We're going to write a dataframe-agnostic "Standard Scaler". This class will have fit and transform methods (like scikit-learn transformers), and will work agnostically for pandas and Polars.

We'll need to write two methods:

  • fit: find the mean and standard deviation for each column from a given training set;
  • transform: scale a given dataset with the mean and standard deviations calculated during fit.

Fit method

Unlike the transform method, which we'll write below, fit cannot stay lazy, as we need to compute concrete values for the means and standard deviations.

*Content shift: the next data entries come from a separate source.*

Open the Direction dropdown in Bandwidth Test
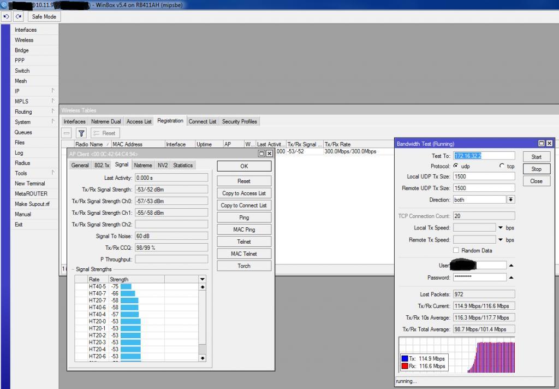The width and height of the screenshot is (559, 389). pyautogui.click(x=511, y=200)

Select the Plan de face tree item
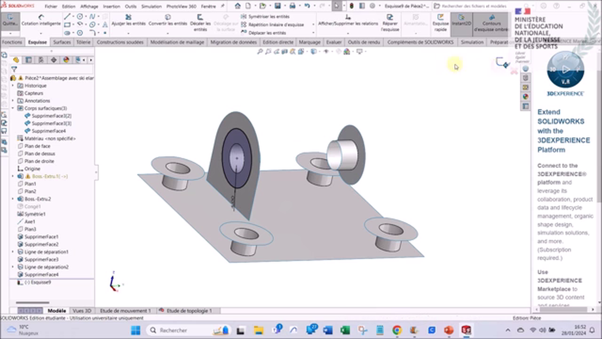coord(37,146)
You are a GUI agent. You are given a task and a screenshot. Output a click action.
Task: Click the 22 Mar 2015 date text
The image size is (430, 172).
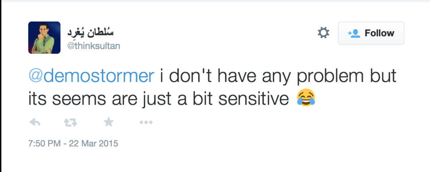(x=94, y=144)
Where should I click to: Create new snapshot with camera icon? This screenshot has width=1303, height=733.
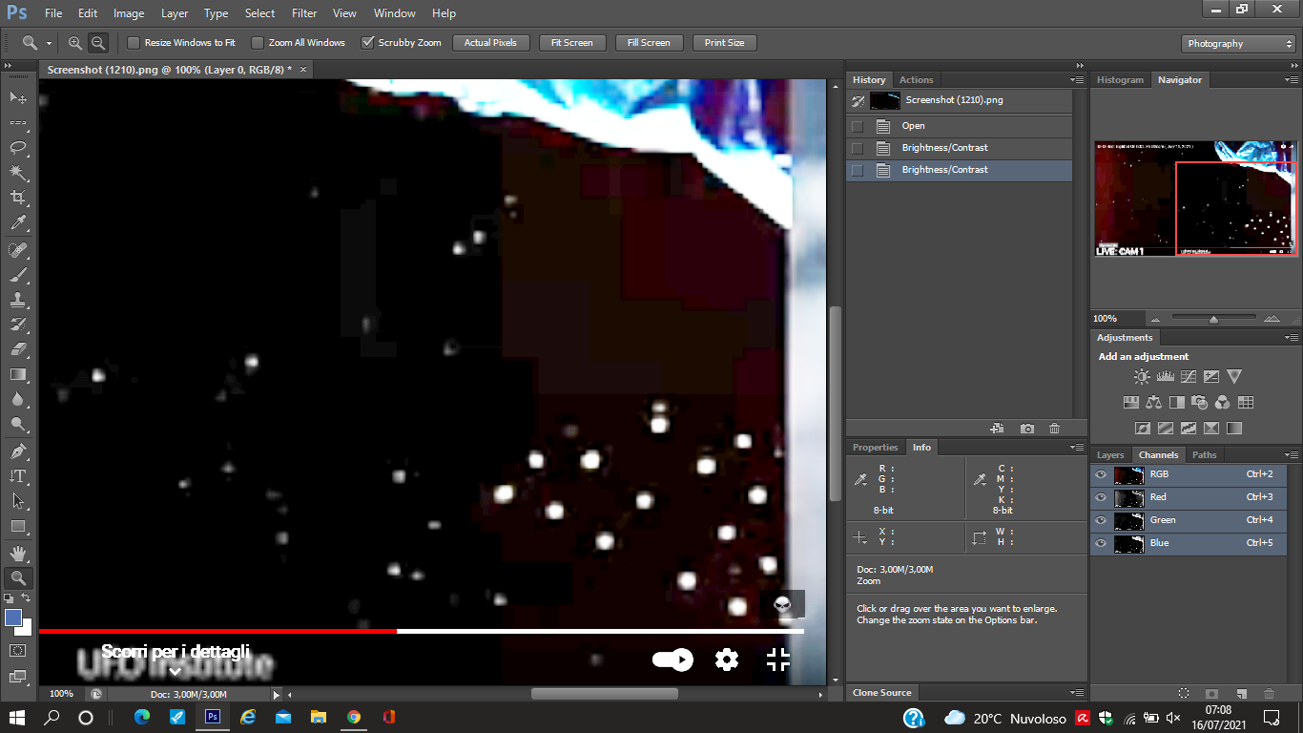point(1026,429)
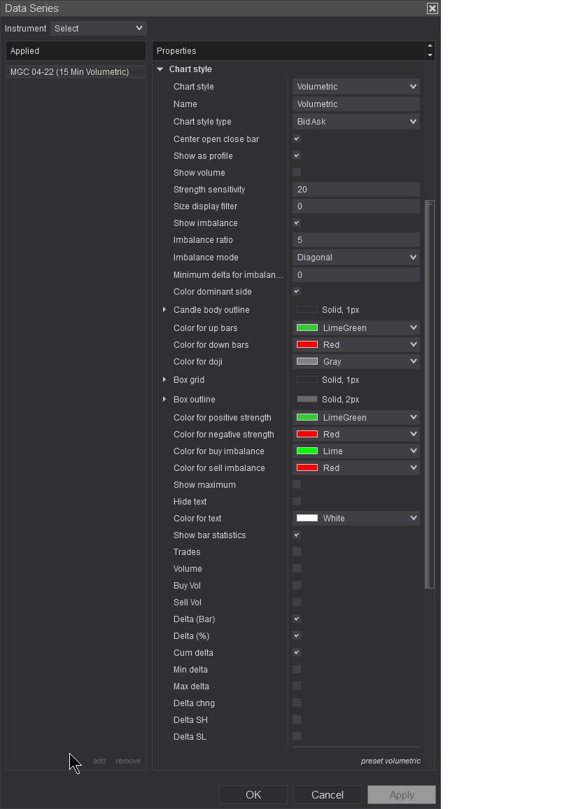The image size is (569, 809).
Task: Open the Chart style type dropdown
Action: pos(356,121)
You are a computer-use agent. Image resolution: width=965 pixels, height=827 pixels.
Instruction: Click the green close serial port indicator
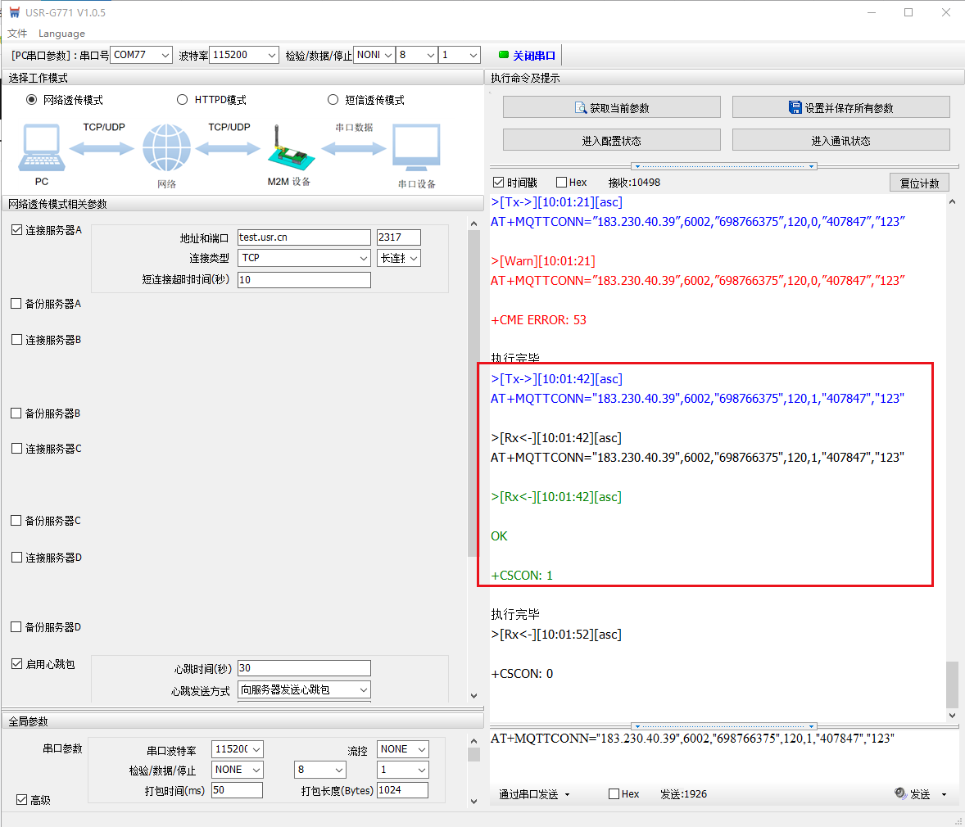504,55
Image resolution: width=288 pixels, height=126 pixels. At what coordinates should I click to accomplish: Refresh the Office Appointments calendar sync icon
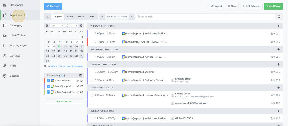[x=81, y=92]
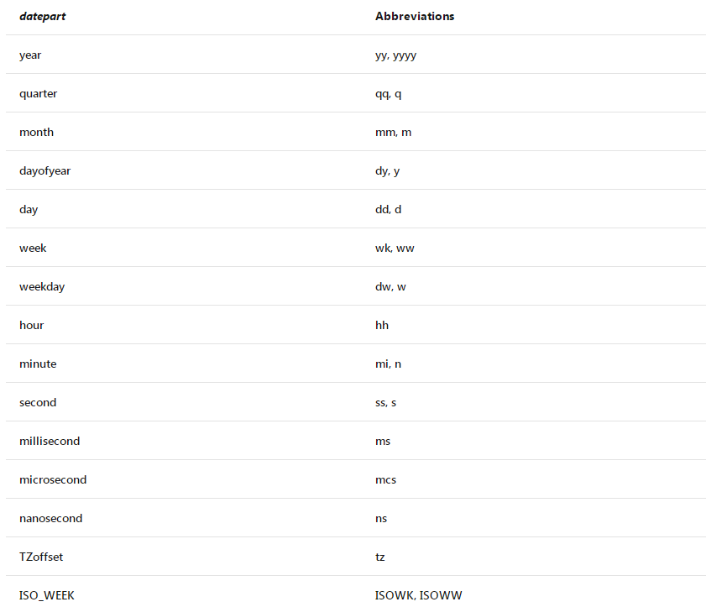Click the Abbreviations column header
706x607 pixels.
point(415,16)
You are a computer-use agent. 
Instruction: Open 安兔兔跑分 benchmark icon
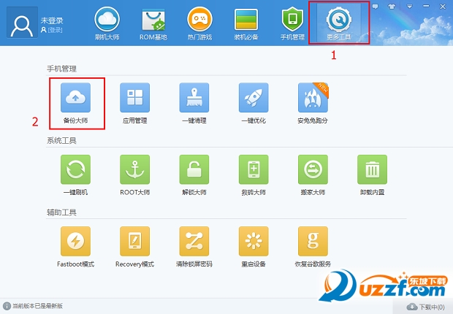coord(313,97)
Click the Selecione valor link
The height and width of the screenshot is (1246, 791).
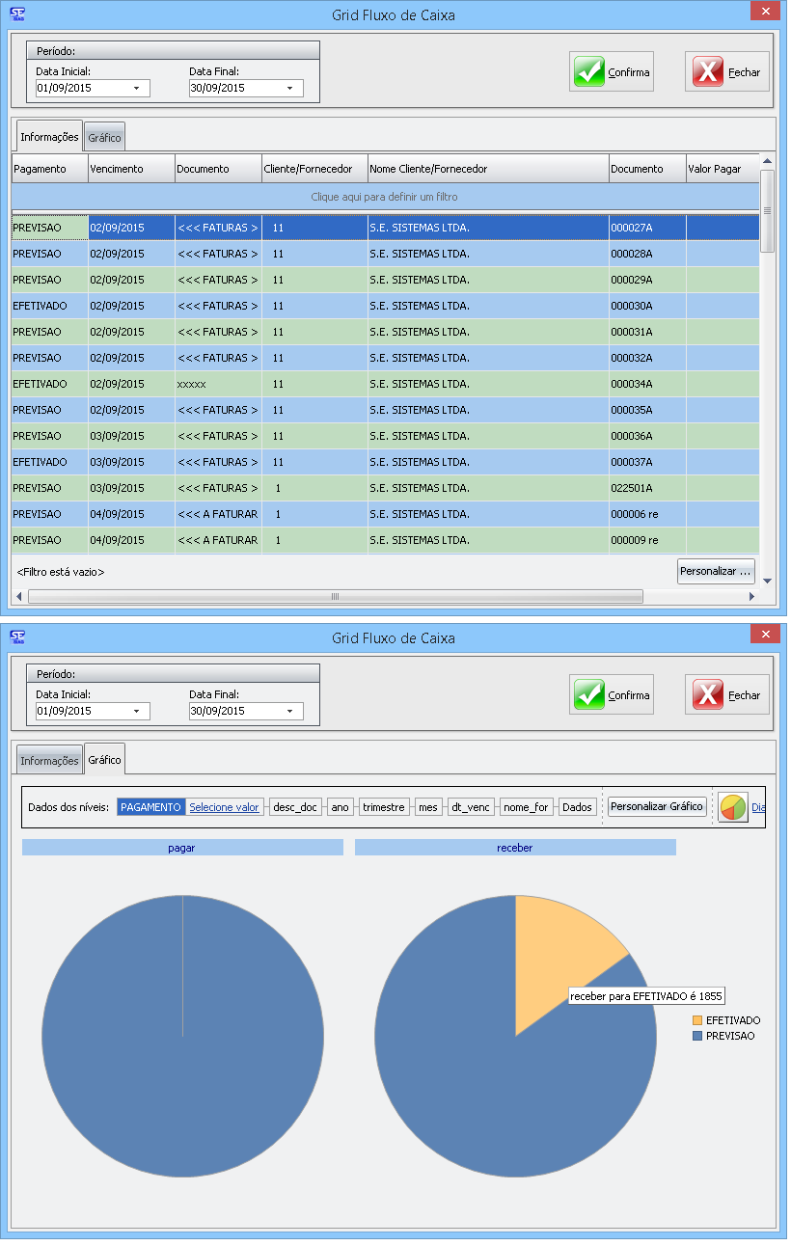coord(224,807)
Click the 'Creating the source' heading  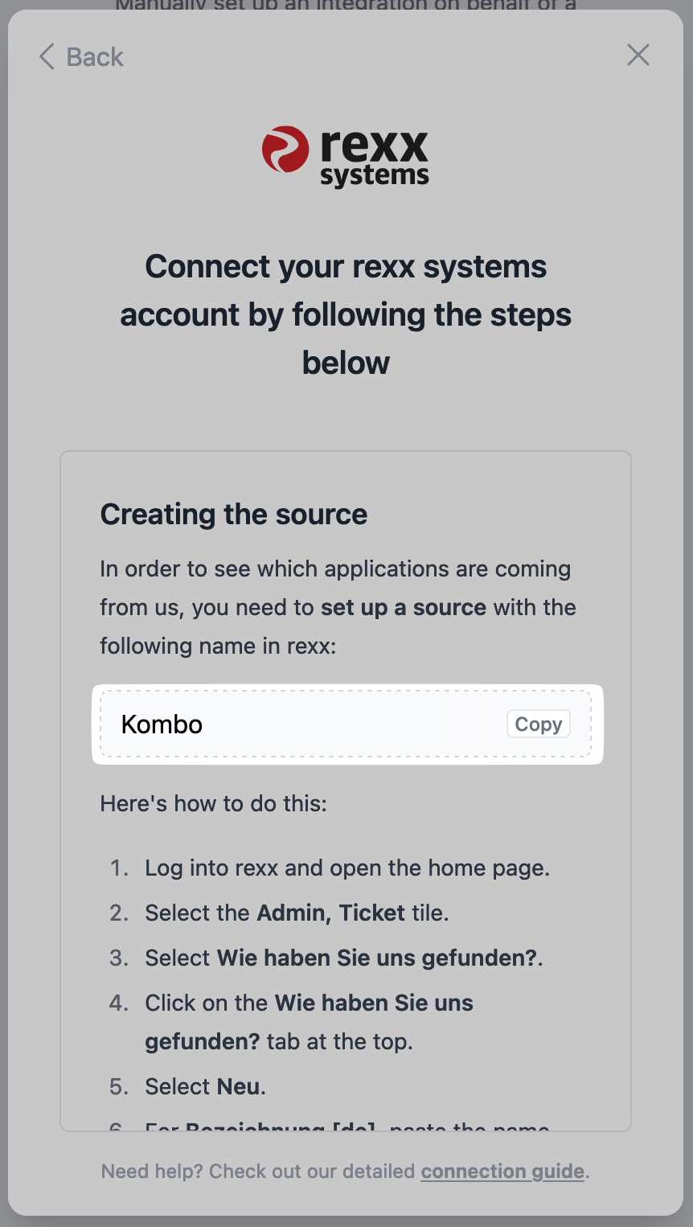pyautogui.click(x=233, y=515)
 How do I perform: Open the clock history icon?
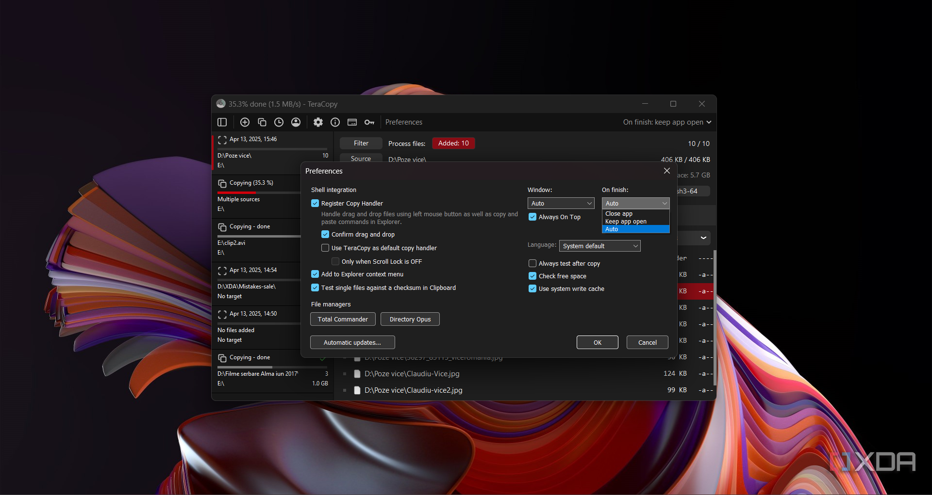tap(279, 122)
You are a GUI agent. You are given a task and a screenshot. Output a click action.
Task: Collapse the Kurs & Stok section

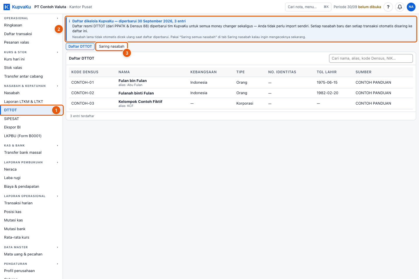58,52
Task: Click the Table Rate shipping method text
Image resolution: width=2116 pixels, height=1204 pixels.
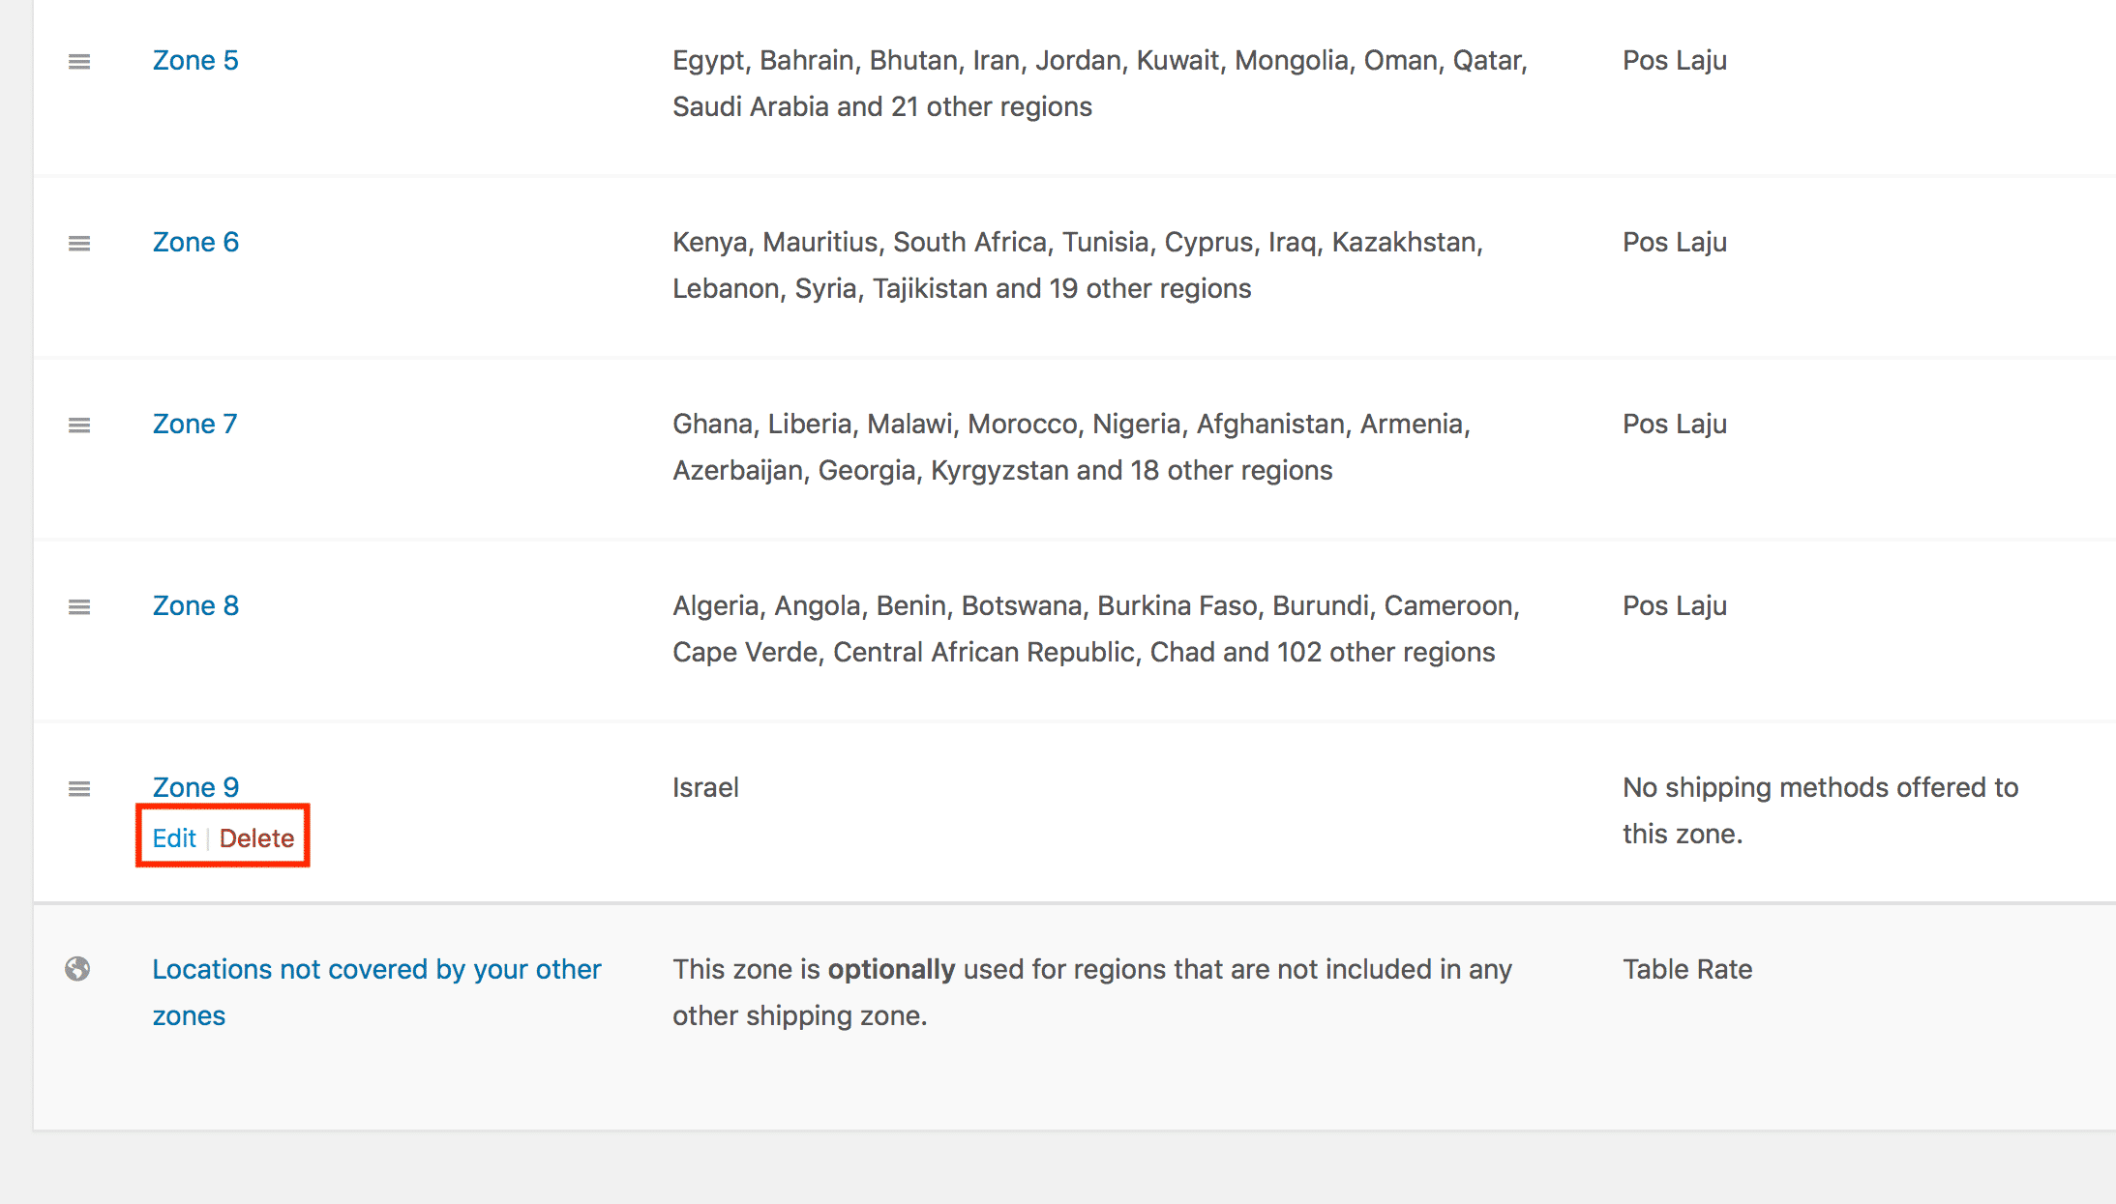Action: (x=1687, y=969)
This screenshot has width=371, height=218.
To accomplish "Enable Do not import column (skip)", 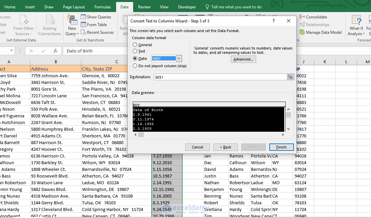I will click(x=135, y=65).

To be able to get Series out of our DataFrame, we'll pass eager_only=True to nw.from_native. This is because Polars doesn't have a concept of lazy Series, and so Narwhals doesn't either.

We can specify that in the @nw.narwhalify decorator by setting eager_only=True, and the argument will be propagated to nw.from_native.

import narwhals as nw
from typing import Any


class StandardScaler:
    @nw.narwhalify(eager_only=True)
    def fit(self, df: nw.DataFrame[Any]) -> None:
        self._means = {col: df[col].mean() for col in df.columns}
        self._std_devs = {col: df[col].std() for col in df.columns}
        self._columns = df.columns

Transform method

We're going to take in a dataframe, and return a dataframe of the same type. Therefore, we use @nw.narwhalify:

@nw.narwhalify
def transform(self, df: FrameT) -> FrameT:
    return df.with_columns(
        (nw.col(col) - self._means[col]) / self._std_devs[col] for col in self._columns
    )

Note that all the calculations here can stay lazy if the underlying library permits it, so we don't pass in any extra keyword-arguments such as eager_only, we just use the default eager_only=False.

Putting it all together

Here is our dataframe-agnostic standard scaler:

from typing import Any

import narwhals as nw
from narwhals.typing import FrameT


class StandardScaler:
    @nw.narwhalify(eager_only=True)
    def fit(self, df: nw.DataFrame[Any]) -> None:
        self._means = {col: df[col].mean() for col in df.columns}
        self._std_devs = {col: df[col].std() for col in df.columns}
        self._columns = df.columns

    @nw.narwhalify
    def transform(self, df: FrameT) -> FrameT:
        return df.with_columns(
            (nw.col(col) - self._means[col]) / self._std_devs[col]
            for col in self._columns
        )

Next, let's try running it. Notice how, as transform doesn't use any eager-only features, so we can pass a Polars LazyFrame to it and have it stay lazy!

import pandas as pd

df_train = pd.DataFrame({"a": [1, 2, 3], "b": [4, 5, 7]})
df_test = pd.DataFrame({"a": [1, 2, 3], "b": [4, 5, 7]})
scaler = StandardScaler()
scaler.fit(df_train)
print(scaler.transform(df_test))
     a         b
0 -1.0 -0.872872
1  0.0 -0.218218
2  1.0  1.091089
import polars as pl

df_train = pl.DataFrame({"a": [1, 2, 3], "b": [4, 5, 7]})
df_test = pl.LazyFrame({"a": [1, 2, 3], "b": [4, 5, 7]})
scaler = StandardScaler()
scaler.fit(df_train)
print(scaler.transform(df_test).collect())
shape: (3, 2)
┌──────┬───────────┐
 a     b         
 ---   ---       
 f64   f64       
╞══════╪═══════════╡
 -1.0  -0.872872 
 0.0   -0.218218 
 1.0   1.091089  
└──────┴───────────┘